Empiricists think the problem is hard, AGI will show up soon, and if we want to have any hope of solving it, then we need to iterate and take some necessary risk by making progress in capabilities while we go.

This may be so for the OpenAI alignment team's empirical researchers, but other empirical researchers note we can work on several topics to reduce risk without substantially advancing general capabilities. (As far as I can tell, they are not working on any of the following topics, rather focusing on an avenue to scalable oversight which, as instantiated, mostly serves to make models generally better at programming.)

Here are four example areas with minimal general capabilities externalities (descriptions taken from Open Problems in AI X-Risk):

Trojans - AI systems can contain “trojan” hazards. Trojaned models behave typically in most situations, but when specific secret situations are met, they reliably misbehave. For example, an AI agent could behave normally, but when given a special secret instruction, it could execute a coherent and destructive sequence of actions. In short, this area is about identifying hidden functionality embedded in models that could precipitate a treacherous turn.  Work on detecting trojans does not improve general language model or image classifier accuracy, so the general capabilities externalities are moot.

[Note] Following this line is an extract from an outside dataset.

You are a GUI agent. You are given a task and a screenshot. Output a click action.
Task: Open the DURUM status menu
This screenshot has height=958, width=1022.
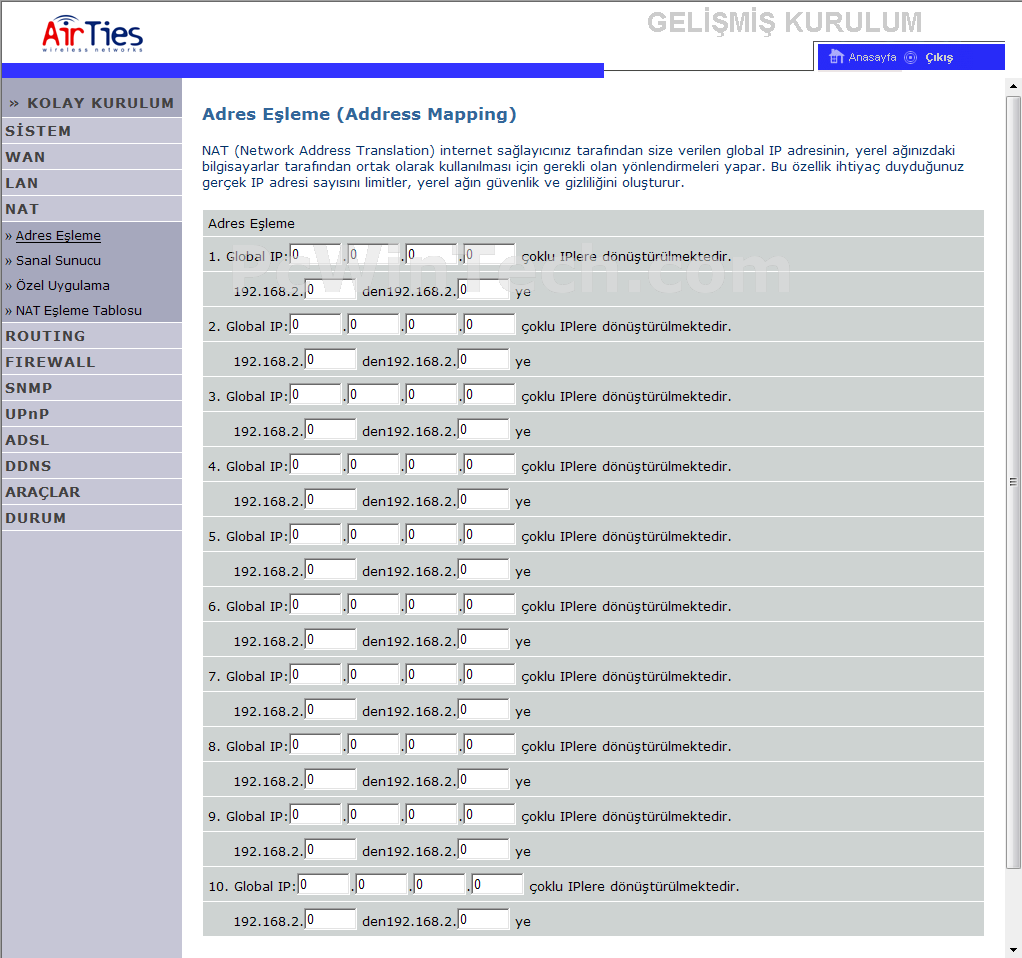(x=35, y=518)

Anomaly detection - This area is about detecting potential novel hazards such as unknown unknowns, unexpected rare events, or emergent phenomena. (This can be used for tripwires, detecting proxy gaming, detecting trojans, malicious actors, possibly for detecting emergent goals.) In anomaly detection, general capabilities externalities are easy to avoid.

Power Aversion - This area is about incentivizing models to avoid gaining more power than is necessary and analyzing how power trades off with reward. This area is deliberately about measuring and making sure highly instrumentally useful/general capabilities are controlled.

Honesty - Honest AI involves creating models that only output what they hold to be true. It also involves determining what models hold to be true, perhaps by analyzing their internal representations. Honesty is a narrower concept than truthfulness and is deliberately chosen to avoid capabilities externalities, since truthful AI is usually a combination of vanilla accuracy, calibration, and honesty goals. Optimizing vanilla accuracy is optimizing general capabilities. When working towards honesty rather than truthfulness, it is much easier to avoid capabilities externalities.

More general learning resources are at this course, and more discussion of safety vs capabilities is here (summarized in this video).

Thank you! I appreciate the in-depth comment.

Do you think any of these groups hold that all of the alignment problem can be solved without advancing capabilities?